Lettere, fuori corso chiamati a rapporto Una studentessa: «Ateneo disorganizzato»

Quando ho ricevuto la email di Salvatore Trovato, presidente del corso di laurea in Lettere dell’università di Catania, non sapevo come reagire. In quel testo, destinato agli studenti fuori corso, con gli altri indirizzi in chiaro, tutto sembrava volermi prendere in giro. A partire dal fatto che il messaggio è arrivato a pochi giorni dalla chiusura della sessione di laurea di aprile, durante la quale gran parte dei miei amici si sono laureati, e io stavo là a guardarli e a pensare «tanto prima o poi toccherà a me». Poi c’era quell’oggetto: «Studenti f.c.». Come a dire: «Ce l’ho con te, proprio con te, con il tuo senso di colpa». E il testo continuava così: «Cari studenti, preoccupato dalla vostra permanenza all’università al di fuori degli anni previsti dal Corso di studi, desidero incontrarvi per conoscere da voi i problemi che non vi hanno permesso e non vi permettono ancora di conseguire al più presto la laurea». Ho immaginato il professore Trovato col piglio di una madre apprensiva al figlio scapolo e ultraquarantenne: «Quand’è che te ne vai di casa, ché qua hai fatto la muffa?».

La mail prosegue con le indicazioni utili per fissare un appuntamento, ma la parte interessante sono quelle poche righe all’inizio. È mai capitato che l’università scrivesse a noi studenti pigri? È accaduto prima di adesso che un preside di facoltà s’interessasse alla nostra carriera accademica? È giusto farlo in questo modo, con le email mia e dei miei colleghi in bella vista, così che chiunque dei fuori corso sappia chi è l’altro? Neanche dovessimo contarci, fare il club di quelli che non studiano. Ma superato lo straniamento iniziale, mi sono detta che sì, è umiliante nella forma, ma il modo non mi sento di contestarlo. Anzi. Anni e anni di manifestazioni studentesche a lamentarmi che l’università non ascoltava noi studenti, e adesso che intende farlo non sarò certo io a mettermi di traverso.

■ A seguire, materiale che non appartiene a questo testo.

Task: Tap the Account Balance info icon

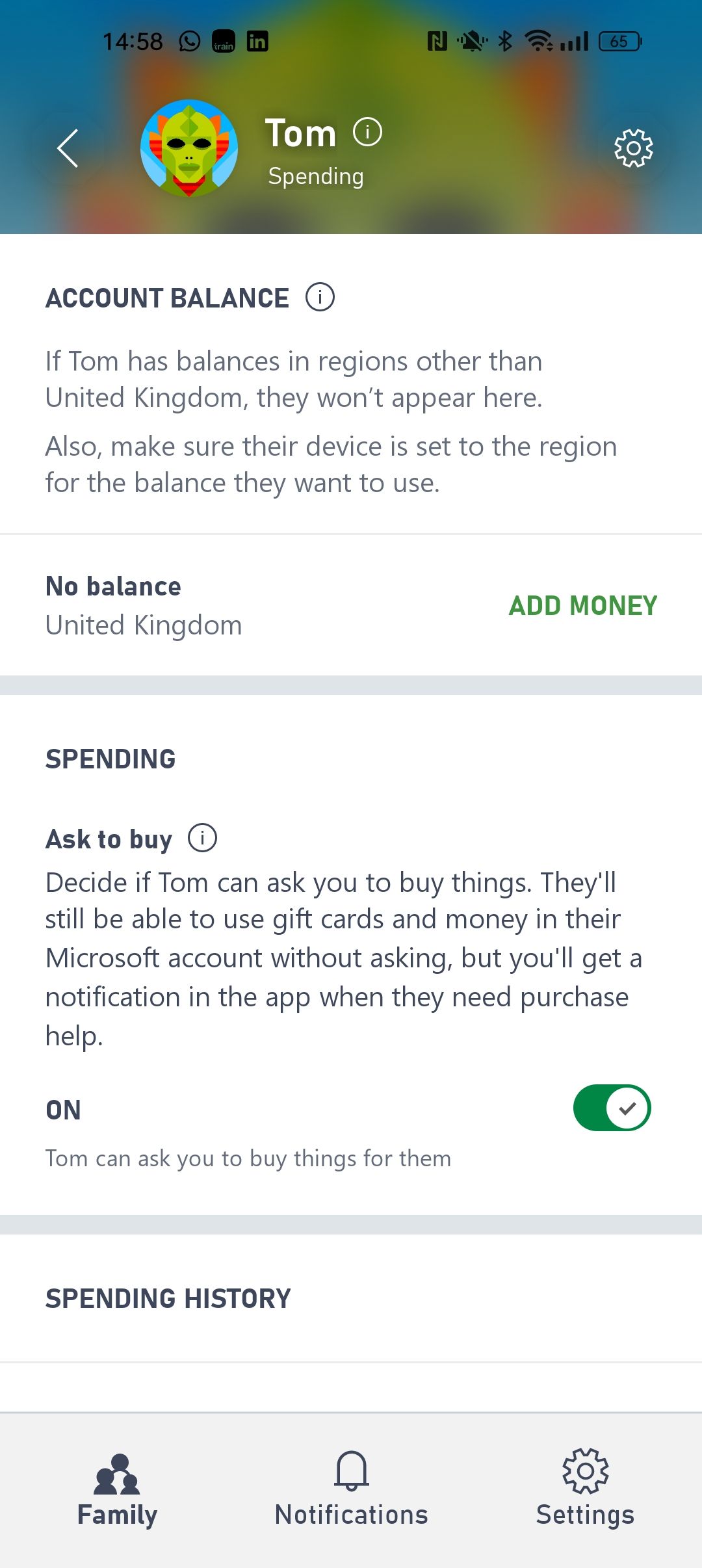Action: 320,298
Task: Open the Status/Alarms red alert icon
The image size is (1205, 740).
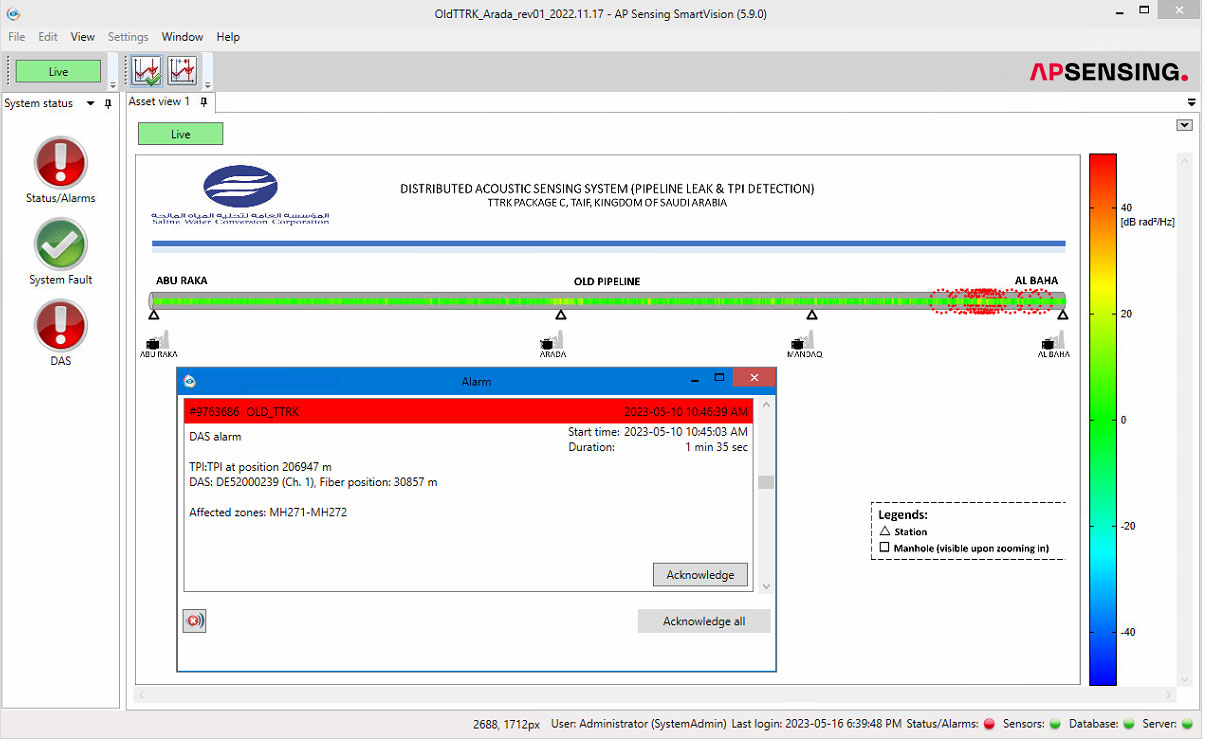Action: click(61, 162)
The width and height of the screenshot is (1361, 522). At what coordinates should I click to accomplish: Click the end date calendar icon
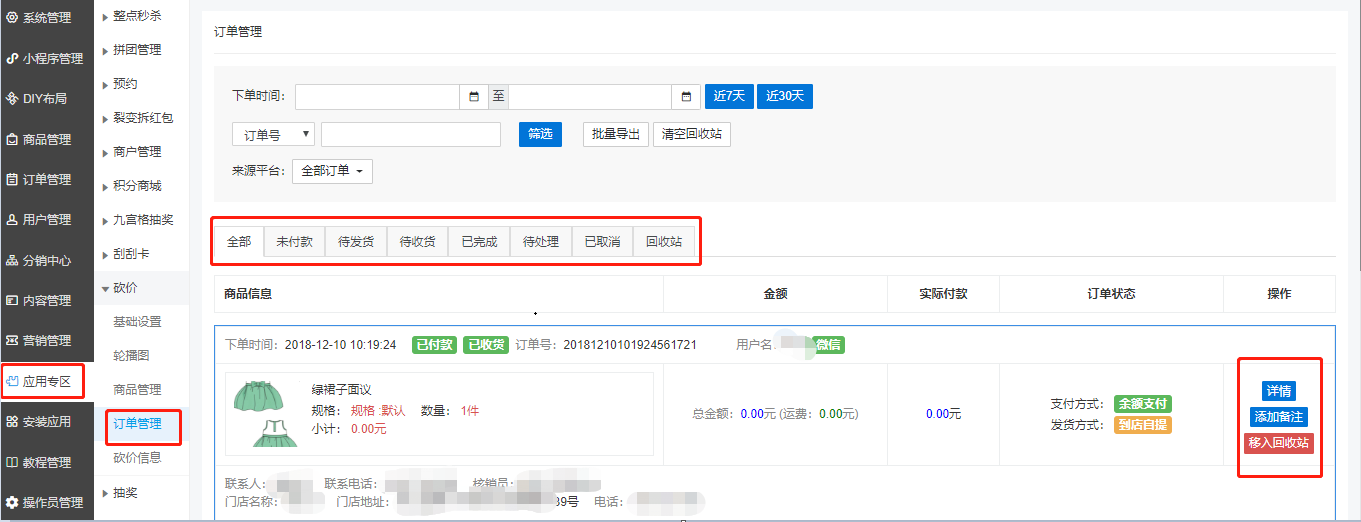click(686, 97)
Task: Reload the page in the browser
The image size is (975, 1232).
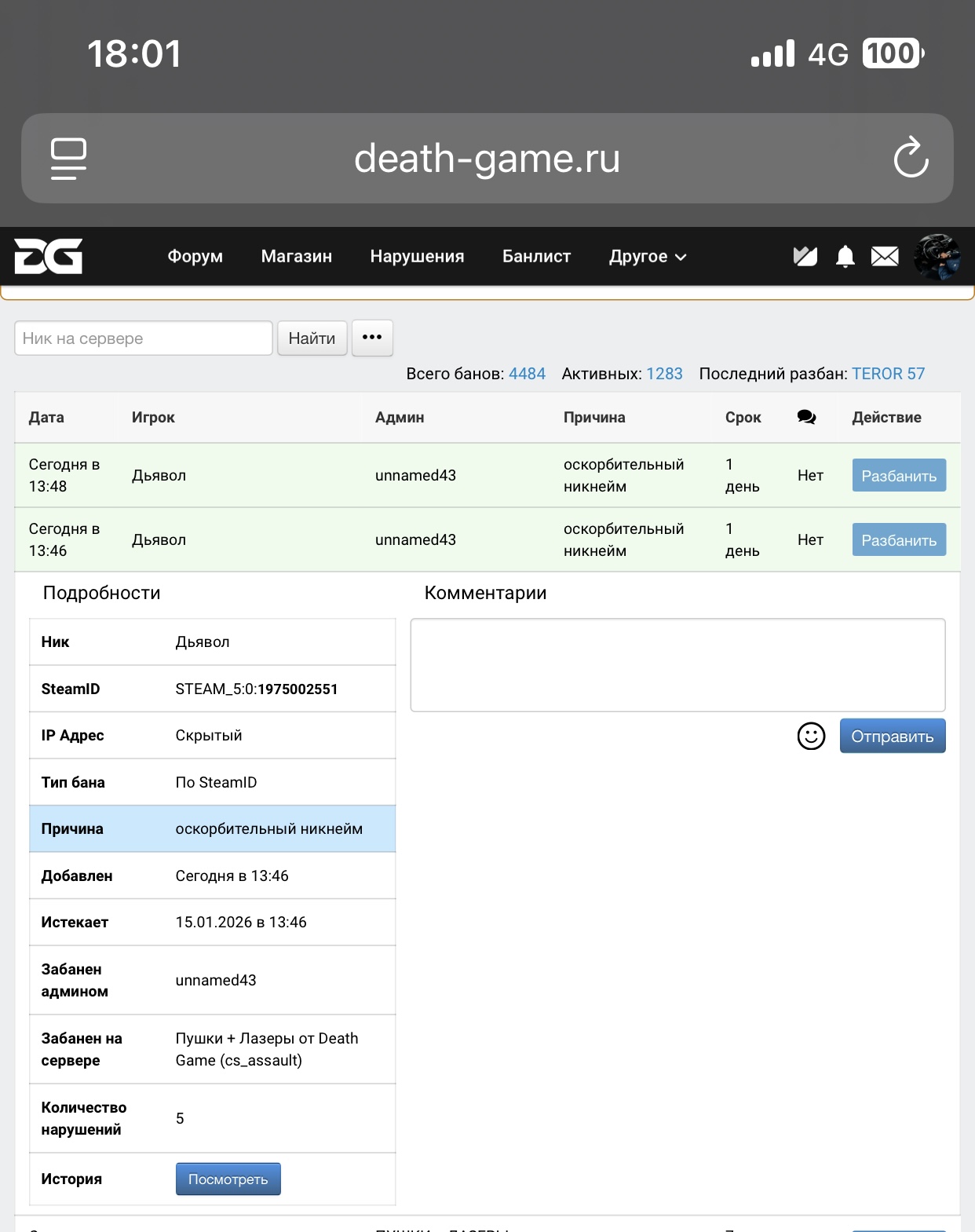Action: coord(911,158)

Se Trovato vuole sapere quali problemi abbiamo incontrato, lo inviterei a fornire i dati ufficiali sui fuori corso alla triennale del corso di Lettere Moderne. Non mi riferisco alle altre facoltà, perché non conosco la situazione, ma a Lettere sì. Pur non essendo in grado di offrire percentuali, io posso fornire un elemento empirico: nessuno di quelli che conosco s’è laureato per tempo. Per il vecchio ordinamento (matricola 646) le materie e i programmi sono un filino sbilanciati. Non dico che siano troppi, perché sempre di università stiamo parlando, dico che sono pensati male. E lo dico sulla base del fatto che le volte che mi sono presentata agli esami portando – al primo, secondo o terzo anno della triennale – gli stessi testi dei ragazzi della specialistica non si contano. Lo dico sulla base del fatto che ho sostenuto almeno tre esami con gli stessi docenti, studiando sugli stessi libri e presentando all’appello gli stessi argomenti. Aggiungerete: «Beh, questo ti rende più veloce». Risponderò: «No, questo mi fa perdere tempo». E se avete mai messo piede nel cortile del Monastero dei Benedettini sapete perfettamente di quale professore sto parlando e di quali materie.

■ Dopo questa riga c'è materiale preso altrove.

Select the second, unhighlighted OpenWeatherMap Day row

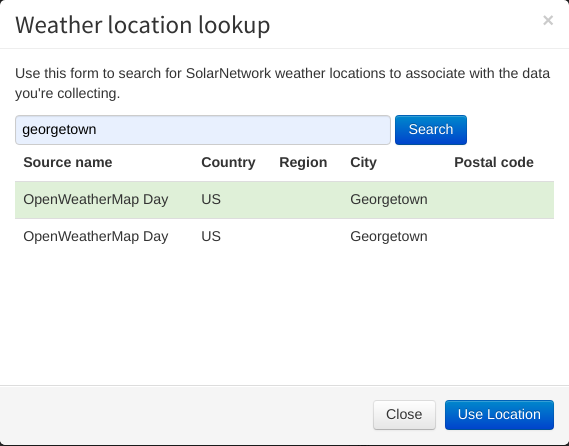[x=284, y=237]
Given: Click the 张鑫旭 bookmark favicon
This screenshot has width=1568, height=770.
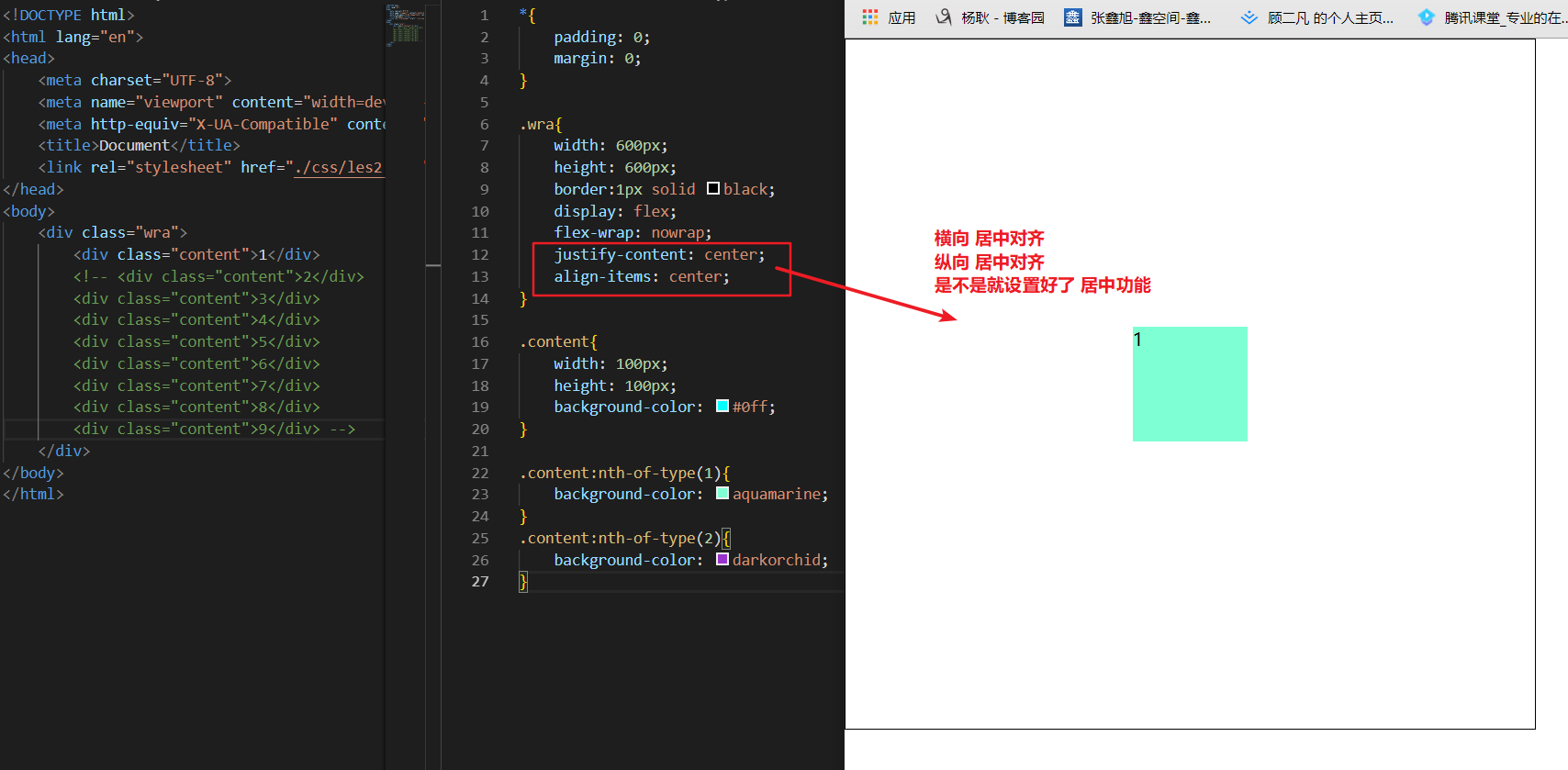Looking at the screenshot, I should 1072,17.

Se decidessi di presentarmi agli appuntamenti messi a disposizione da Trovato, gli direi che quando seguivo le lezioni – l’ho fatto per poco tempo, visto che lavoravo, ma l’ho fatto – mi dava un sacco di fastidio la loro coincidenza. Il fatto che, per esempio, Letteratura italiana coincidesse con Geografia o con Linguistica generale o con Storia dell’arte, quando non con tutt’e tre insieme. Perché con piani di studio articolati come i nostri, era un vero peccato dover scegliere giusto un paio di materie da seguire, così com’era una perdita di tempo rincorrere gli altrui quaderni di appunti sui forum studenteschi.

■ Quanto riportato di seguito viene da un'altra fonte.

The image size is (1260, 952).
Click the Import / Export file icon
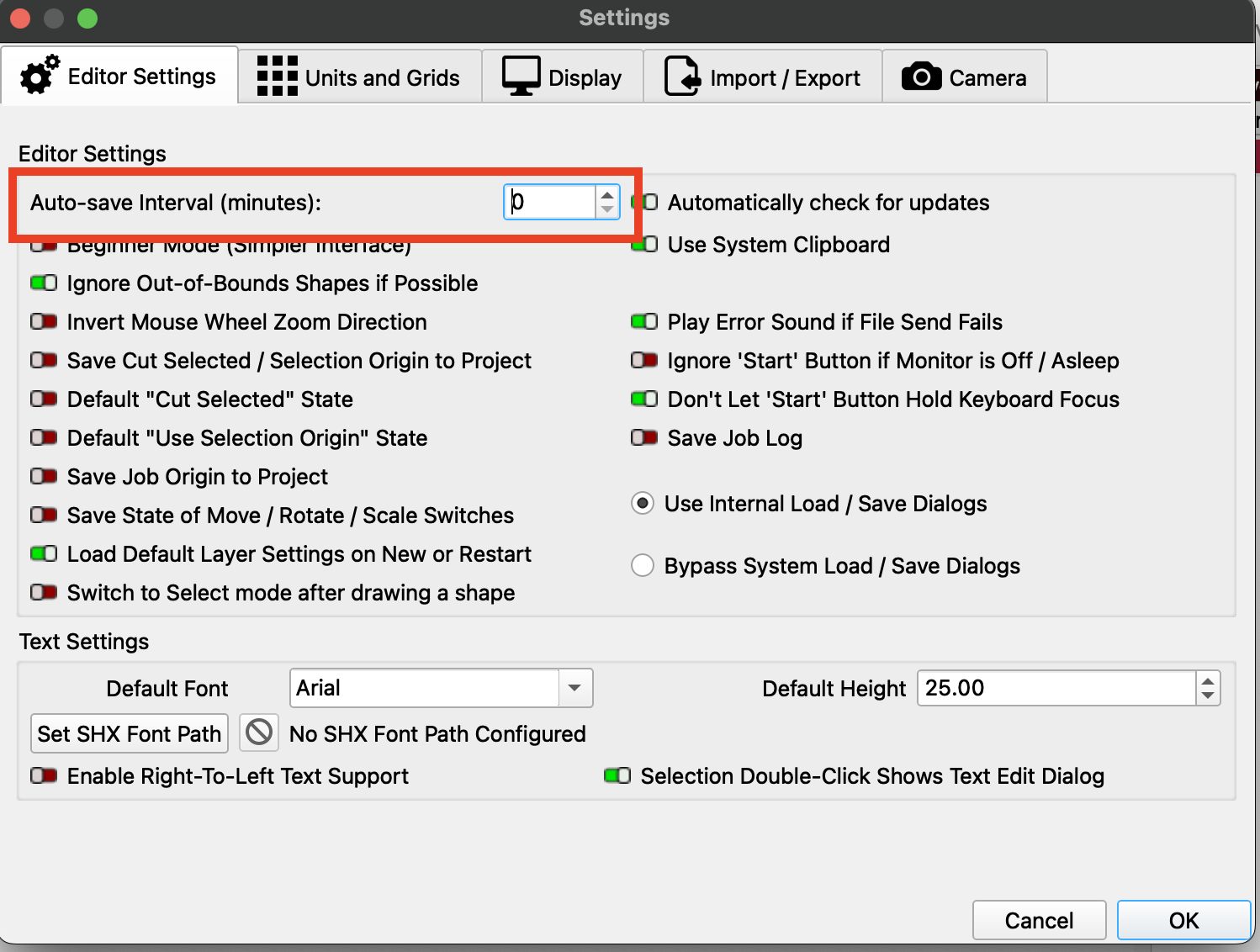[x=681, y=77]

A Trovato direi che mi sono stancata dei docenti che non si presentano agli appelli, e del fatto che ho conoscenti in altri atenei d’Italia per cui il problema degli esami che si sovrappongono non esiste. Io lo farei vedere, a Trovato, il mio libretto: gli esami sostenuti lo stesso giorno sono più d’uno. E menomale che adesso sono fuori corso e posso tentare gli appelli straordinari di novembre e aprile. Per gli studenti regolari le opportunità sono tre: gennaio-febbraio, giugno-luglio, settembre-ottobre. A mio avviso le sessioni sono un po’ pochine. Ma magari mi sbaglio.

Con questo non voglio mica dire che sono fuori corso per colpa della facoltà organizzata male. Io sono fuori corso perché non sono riuscita a organizzare le mie giornate nel modo più fruttuoso possibile, universitariamente parlando. Ma pure il fatto che per fissare appuntamenti con certo personale della segreteria di facoltà (appuntamenti essenziali, come quello per la preparazione del tirocinio) si dovesse ballare la macarena su una gamba sola, al tramonto, nel giardino dei novizi, recitando a memoria il primo canto dell’Inferno di Dante può essere che abbia avuto la sua parte di colpa. Non lo so, eh, ma può essere.

Sarah Z.

[Foto di mtelesha]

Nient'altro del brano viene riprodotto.